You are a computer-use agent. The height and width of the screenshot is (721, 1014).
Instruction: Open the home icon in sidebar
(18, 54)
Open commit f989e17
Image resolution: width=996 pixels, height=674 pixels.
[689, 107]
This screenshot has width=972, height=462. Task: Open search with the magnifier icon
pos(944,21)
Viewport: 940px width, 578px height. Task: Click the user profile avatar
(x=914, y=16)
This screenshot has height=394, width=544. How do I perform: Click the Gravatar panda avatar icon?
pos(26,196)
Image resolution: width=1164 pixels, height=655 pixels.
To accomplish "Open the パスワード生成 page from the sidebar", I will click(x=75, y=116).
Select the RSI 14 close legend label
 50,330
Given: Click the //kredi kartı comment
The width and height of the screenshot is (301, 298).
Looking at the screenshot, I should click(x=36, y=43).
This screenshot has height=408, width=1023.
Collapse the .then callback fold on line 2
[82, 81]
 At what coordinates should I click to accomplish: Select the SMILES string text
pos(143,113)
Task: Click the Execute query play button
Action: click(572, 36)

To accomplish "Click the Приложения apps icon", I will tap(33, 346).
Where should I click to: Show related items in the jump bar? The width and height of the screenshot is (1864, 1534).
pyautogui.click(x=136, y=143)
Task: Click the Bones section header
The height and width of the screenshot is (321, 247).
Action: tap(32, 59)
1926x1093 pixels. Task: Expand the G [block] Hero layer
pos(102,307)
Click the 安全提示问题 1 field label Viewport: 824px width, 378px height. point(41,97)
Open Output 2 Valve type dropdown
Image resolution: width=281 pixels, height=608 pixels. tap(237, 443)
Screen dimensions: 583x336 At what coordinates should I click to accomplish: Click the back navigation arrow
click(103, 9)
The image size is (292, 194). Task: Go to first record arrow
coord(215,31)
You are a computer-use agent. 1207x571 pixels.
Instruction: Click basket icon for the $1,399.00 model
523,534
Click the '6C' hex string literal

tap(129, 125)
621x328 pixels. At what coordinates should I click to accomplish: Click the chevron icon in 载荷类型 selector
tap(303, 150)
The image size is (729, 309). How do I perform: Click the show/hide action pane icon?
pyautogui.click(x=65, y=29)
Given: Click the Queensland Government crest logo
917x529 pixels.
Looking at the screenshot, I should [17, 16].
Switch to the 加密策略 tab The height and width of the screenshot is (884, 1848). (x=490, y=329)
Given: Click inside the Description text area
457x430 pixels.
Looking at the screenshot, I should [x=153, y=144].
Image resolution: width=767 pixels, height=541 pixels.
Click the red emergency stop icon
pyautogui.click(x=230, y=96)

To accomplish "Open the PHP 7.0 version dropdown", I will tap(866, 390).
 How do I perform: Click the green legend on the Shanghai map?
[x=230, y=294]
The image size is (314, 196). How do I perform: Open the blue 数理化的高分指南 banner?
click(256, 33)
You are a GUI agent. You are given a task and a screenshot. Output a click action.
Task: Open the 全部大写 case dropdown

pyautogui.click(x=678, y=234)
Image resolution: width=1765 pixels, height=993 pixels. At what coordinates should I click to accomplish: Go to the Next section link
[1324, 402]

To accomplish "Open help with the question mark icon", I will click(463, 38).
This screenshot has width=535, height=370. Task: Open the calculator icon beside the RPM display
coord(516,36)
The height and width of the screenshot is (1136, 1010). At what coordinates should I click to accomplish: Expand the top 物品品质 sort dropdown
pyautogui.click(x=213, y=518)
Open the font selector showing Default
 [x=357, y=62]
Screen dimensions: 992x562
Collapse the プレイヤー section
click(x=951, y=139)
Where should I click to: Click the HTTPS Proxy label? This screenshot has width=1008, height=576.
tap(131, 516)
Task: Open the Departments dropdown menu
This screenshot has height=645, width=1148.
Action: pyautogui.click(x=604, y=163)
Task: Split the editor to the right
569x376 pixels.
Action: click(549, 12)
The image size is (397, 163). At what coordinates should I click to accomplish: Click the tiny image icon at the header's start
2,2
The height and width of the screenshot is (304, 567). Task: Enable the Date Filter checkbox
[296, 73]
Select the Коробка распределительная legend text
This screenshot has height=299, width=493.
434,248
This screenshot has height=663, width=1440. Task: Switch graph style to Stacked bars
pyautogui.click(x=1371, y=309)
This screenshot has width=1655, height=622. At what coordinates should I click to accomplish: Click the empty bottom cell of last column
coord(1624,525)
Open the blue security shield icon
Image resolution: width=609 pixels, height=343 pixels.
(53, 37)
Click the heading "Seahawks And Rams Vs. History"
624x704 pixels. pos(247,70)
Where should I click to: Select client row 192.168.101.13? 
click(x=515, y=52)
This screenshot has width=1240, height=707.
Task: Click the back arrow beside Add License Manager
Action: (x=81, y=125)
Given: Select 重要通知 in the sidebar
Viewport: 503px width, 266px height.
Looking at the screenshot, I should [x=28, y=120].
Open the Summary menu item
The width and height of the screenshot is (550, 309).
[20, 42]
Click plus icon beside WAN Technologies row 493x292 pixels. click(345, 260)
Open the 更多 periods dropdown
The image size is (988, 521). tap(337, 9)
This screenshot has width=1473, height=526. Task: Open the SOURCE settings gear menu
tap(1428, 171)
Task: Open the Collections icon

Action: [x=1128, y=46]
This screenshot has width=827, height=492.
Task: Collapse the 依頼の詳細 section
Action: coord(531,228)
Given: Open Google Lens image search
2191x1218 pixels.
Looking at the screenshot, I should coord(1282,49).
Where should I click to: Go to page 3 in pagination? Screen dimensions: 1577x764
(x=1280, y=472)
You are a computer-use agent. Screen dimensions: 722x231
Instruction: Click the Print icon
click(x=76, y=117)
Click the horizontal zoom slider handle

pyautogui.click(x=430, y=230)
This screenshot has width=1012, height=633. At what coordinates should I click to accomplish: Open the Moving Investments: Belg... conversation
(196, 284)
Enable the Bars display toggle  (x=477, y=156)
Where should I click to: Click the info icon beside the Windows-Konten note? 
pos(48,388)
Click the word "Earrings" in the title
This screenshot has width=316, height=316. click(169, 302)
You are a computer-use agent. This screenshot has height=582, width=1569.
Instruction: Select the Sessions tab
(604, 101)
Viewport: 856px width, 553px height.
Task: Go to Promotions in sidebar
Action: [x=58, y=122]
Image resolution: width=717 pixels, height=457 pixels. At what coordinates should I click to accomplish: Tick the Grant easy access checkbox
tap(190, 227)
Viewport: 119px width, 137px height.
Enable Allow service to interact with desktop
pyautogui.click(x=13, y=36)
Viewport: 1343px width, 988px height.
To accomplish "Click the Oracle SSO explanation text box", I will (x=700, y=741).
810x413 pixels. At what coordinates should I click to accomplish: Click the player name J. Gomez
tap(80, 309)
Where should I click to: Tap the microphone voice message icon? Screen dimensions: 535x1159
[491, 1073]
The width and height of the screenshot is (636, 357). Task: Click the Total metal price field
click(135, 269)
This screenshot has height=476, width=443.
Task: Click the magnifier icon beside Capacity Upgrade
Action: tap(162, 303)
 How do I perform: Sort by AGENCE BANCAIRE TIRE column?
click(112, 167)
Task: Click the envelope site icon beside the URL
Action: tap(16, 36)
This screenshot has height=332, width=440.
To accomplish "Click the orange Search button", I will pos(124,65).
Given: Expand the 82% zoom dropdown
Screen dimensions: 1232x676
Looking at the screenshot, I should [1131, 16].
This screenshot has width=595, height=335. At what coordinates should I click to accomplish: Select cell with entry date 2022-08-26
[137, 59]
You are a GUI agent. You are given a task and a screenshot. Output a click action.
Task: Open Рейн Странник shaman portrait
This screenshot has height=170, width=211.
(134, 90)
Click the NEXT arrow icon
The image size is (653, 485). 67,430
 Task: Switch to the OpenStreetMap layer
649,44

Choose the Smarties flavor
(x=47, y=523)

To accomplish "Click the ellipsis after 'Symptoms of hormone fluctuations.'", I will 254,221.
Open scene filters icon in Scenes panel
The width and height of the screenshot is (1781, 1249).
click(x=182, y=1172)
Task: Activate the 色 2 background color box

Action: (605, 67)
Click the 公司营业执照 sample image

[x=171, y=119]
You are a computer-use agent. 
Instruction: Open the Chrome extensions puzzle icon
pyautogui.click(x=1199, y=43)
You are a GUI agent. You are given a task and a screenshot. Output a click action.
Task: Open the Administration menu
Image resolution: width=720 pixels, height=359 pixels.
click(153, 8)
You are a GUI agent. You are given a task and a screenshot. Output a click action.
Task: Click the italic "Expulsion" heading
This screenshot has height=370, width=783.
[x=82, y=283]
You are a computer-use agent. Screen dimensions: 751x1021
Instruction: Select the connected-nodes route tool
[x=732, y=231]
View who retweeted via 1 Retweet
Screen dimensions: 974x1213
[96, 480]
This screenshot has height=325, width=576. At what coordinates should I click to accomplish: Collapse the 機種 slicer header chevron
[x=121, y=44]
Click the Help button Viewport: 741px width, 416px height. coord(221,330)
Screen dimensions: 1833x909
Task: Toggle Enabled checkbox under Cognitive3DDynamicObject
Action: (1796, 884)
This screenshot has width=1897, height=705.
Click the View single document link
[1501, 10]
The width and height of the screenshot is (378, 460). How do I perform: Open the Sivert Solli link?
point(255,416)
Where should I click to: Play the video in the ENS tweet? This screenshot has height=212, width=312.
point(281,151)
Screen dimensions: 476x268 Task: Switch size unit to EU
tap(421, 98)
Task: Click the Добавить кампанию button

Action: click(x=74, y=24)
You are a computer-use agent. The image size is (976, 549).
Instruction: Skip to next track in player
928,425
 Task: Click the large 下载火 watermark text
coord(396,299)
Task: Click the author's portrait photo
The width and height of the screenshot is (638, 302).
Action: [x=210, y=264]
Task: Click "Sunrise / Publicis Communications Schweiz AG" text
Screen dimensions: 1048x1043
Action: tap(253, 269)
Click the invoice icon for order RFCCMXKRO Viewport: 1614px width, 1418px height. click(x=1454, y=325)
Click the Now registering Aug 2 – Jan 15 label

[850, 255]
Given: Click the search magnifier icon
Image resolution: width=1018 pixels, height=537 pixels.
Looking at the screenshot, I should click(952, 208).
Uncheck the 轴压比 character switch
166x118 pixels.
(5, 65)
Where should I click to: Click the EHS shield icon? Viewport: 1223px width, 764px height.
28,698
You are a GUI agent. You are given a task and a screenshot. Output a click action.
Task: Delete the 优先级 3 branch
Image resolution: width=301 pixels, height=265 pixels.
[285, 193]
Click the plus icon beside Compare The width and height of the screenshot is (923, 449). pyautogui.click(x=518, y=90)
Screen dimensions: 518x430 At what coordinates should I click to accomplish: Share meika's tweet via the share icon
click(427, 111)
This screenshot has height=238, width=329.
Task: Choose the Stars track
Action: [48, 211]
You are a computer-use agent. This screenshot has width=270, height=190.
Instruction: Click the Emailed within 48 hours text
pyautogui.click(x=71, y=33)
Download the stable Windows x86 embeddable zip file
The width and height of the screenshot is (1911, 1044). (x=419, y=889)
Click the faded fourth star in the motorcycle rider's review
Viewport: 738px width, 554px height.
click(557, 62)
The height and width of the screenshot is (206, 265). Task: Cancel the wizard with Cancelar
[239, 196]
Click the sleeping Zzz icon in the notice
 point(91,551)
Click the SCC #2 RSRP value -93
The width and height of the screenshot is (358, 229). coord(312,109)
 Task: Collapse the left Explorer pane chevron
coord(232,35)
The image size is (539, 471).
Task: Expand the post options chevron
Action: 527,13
########
● **WRITTEN REQUEST**: Reproduce the material exactly, everything from the line containing "will tap(866, 390)." down to the line containing "pyautogui.click(x=1371, y=309)", both of those lines included.

● **TASK RESULT**:
To accomplish "Open the PHP 7.0 version dropdown", I will tap(866, 390).
 How do I perform: Click the green legend on the Shanghai map?
[x=230, y=294]
The image size is (314, 196). How do I perform: Open the blue 数理化的高分指南 banner?
click(256, 33)
You are a GUI agent. You are given a task and a screenshot. Output a click action.
Task: Open the 全部大写 case dropdown

pyautogui.click(x=678, y=234)
Image resolution: width=1765 pixels, height=993 pixels. At what coordinates should I click to accomplish: Go to the Next section link
[1324, 402]

To accomplish "Open help with the question mark icon", I will click(463, 38).
This screenshot has width=535, height=370. Task: Open the calculator icon beside the RPM display
coord(516,36)
The height and width of the screenshot is (1136, 1010). At what coordinates should I click to accomplish: Expand the top 物品品质 sort dropdown
pyautogui.click(x=213, y=518)
Open the font selector showing Default
 [x=357, y=62]
Screen dimensions: 992x562
Collapse the プレイヤー section
click(x=951, y=139)
Where should I click to: Click the HTTPS Proxy label? This screenshot has width=1008, height=576.
tap(131, 516)
Task: Open the Departments dropdown menu
This screenshot has height=645, width=1148.
Action: pyautogui.click(x=604, y=163)
Task: Split the editor to the right
569x376 pixels.
Action: click(549, 12)
The image size is (397, 163). At what coordinates should I click to accomplish: Click the tiny image icon at the header's start
2,2
The height and width of the screenshot is (304, 567). Task: Enable the Date Filter checkbox
[296, 73]
Select the Коробка распределительная legend text
This screenshot has height=299, width=493.
434,248
This screenshot has height=663, width=1440. Task: Switch graph style to Stacked bars
pyautogui.click(x=1371, y=309)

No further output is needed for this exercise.